Empirical formula :The empirical formula is the simplest formula for a compound in which atoms of different elements are present in simple ratio. It shows the relative number of atoms of each element. For example CH2O is the empirical formula of Glucose C6H12O6
Molecular formula  : It is the formula in which the actual number of atoms of  different element are present. For example, if the empirical formula of benzene is CH where as molecular formula  is C6H6 , etc.
An empirical formula is often calculated from elemental composition data. The weight percentage of each of the elements present in the compound is given by this elemental composition. 

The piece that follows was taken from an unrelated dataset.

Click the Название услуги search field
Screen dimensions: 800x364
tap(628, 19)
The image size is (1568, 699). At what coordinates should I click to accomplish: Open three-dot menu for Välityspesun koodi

Let's determine the empirical formula for a compound with the following elemental composition:40.00% C, 6.66% H, 53.34% O.
Element
percentage
Atomic mass
Relative number of Atoms
Dividing by least number
Simple ratio
C
40
12
40/12 = 3.33
3.33/3.33
1
H
6.66
1
6.66/1 =6.66
6.66/3.33
2
O
53.34
16
53.34/16 =3.33
3.33/3.33
1
 Empirical formula =C1H2O1 ; Empirical formula mass = 12 + 2x1 +16 = 30 a.m.u
Given relative molecular mass = 180
Divide the relative molecular mass by the Empirical formula mass to find a multiple: 180/30 = 6
The molecular formula is a multiple of 6 times the empirical formula: (C1H2O1)x6 = C6H12O6
EMPIRICAL AND MOLECULAR FORMULAE WORKSHEET
1.What’s the empirical formula of a molecule containing 65.5% carbon, 5.5% hydrogen, and 29.0% oxygen?
2. If the molar mass of the compound in problem 1 is 110 grams/mole, what’s the molecular formula?
3 What’s the empirical formula of a molecule containing 18.7% lithium, 16.3% carbon, and 65.0% oxygen?
4. If the molar mass of the compound in problem 3 is 73.8 grams/mole, what’s the molecular formula?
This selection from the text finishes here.